■ Raw data ■
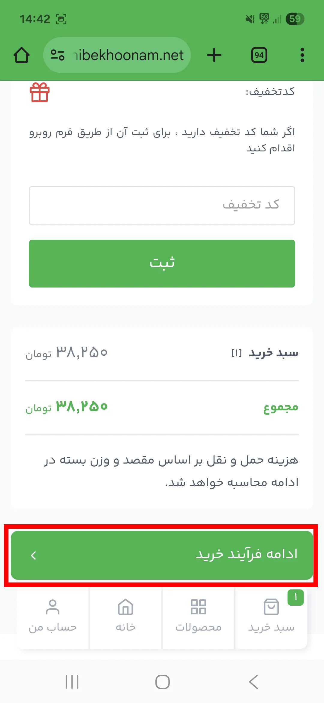
Task: Open the tab switcher showing 94
Action: [259, 55]
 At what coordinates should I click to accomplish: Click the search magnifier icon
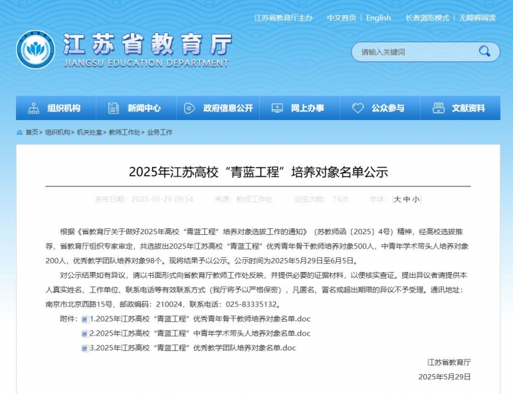(484, 51)
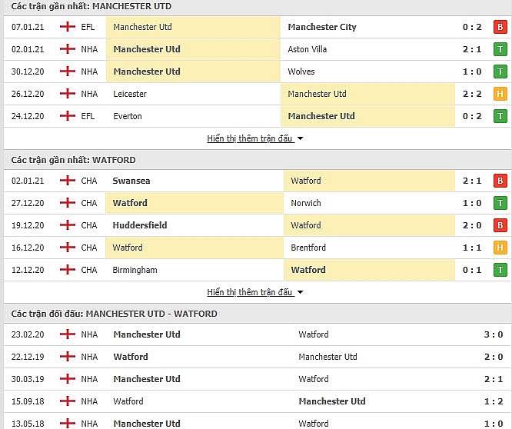This screenshot has height=429, width=512.
Task: Click England flag beside 07.01.21 EFL match
Action: click(x=68, y=27)
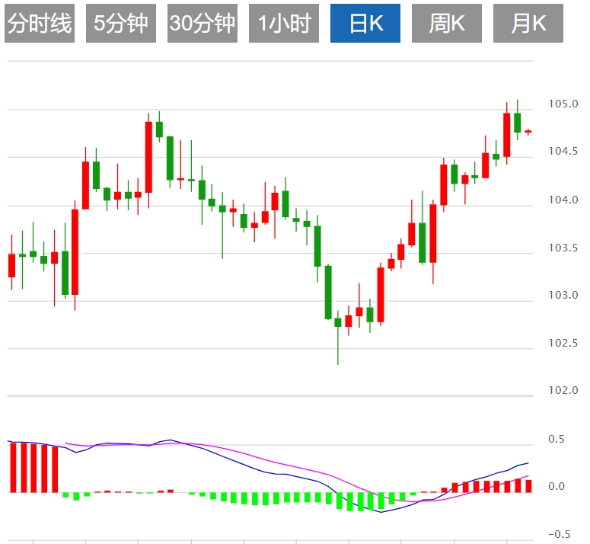Image resolution: width=590 pixels, height=544 pixels.
Task: Click the 0.0 MACD axis label
Action: (x=558, y=487)
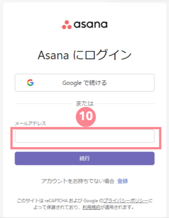
Task: Click the または divider text
Action: point(85,104)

■ Work instructions ■
Put the entries above into a Markdown table with the columns "Row" and "Text". Number each line in "Row", skip blank lines, and leave the pictures out.

■ Full output ■
| Row | Text |
|---|---|
| 1 | Task: Open the tab switcher showing 94 |
| 2 | Action: [259, 55] |
| 3 |  At what coordinates should I click to accomplish: Click the search magnifier icon |
| 4 | (484, 51) |
| 5 | This screenshot has height=429, width=512. |
| 6 | Task: Click England flag beside 07.01.21 EFL match |
| 7 | Action: click(x=68, y=27) |
| 8 | Image resolution: width=590 pixels, height=544 pixels. |
| 9 | Task: Click the 0.0 MACD axis label |
| 10 | Action: (x=558, y=487) |
| 11 | Task: Click the または divider text |
| 12 | Action: point(85,104) |